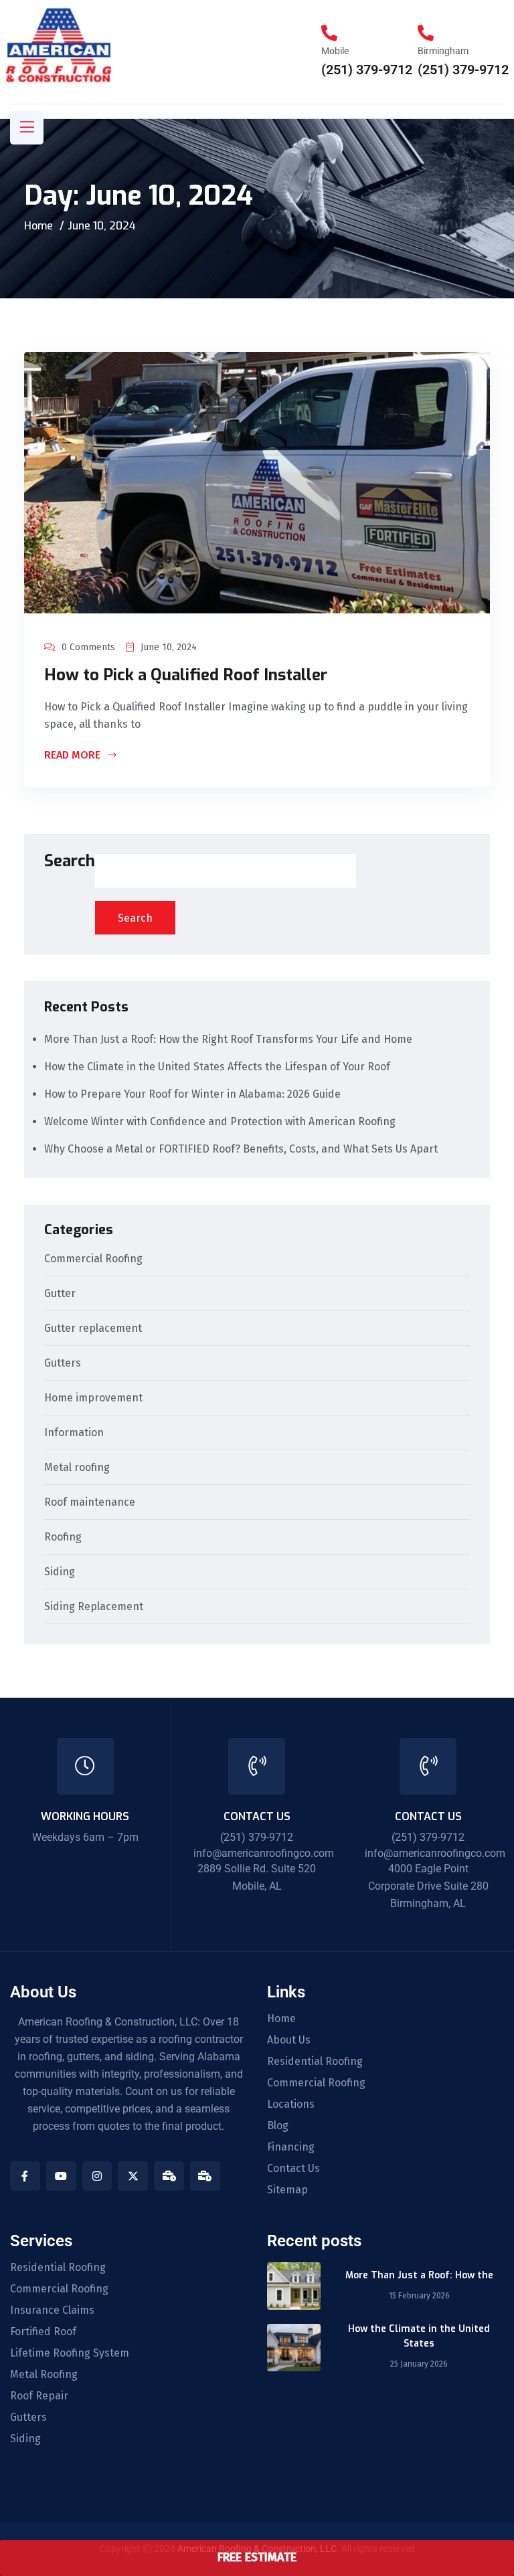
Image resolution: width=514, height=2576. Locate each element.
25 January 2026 (419, 2364)
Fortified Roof (43, 2331)
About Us (289, 2040)
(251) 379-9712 (366, 70)
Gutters (62, 1363)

□ □ □ □

» WORK REQUIRED:
Drop every picture and repeat the rest of the entries exactly.

» RESPONSE:
Image resolution: width=514, height=2576. Locate each element.
25 January 2026 (419, 2364)
Fortified Roof (43, 2331)
About Us (289, 2040)
(251) 379-9712 (366, 70)
Gutters (62, 1363)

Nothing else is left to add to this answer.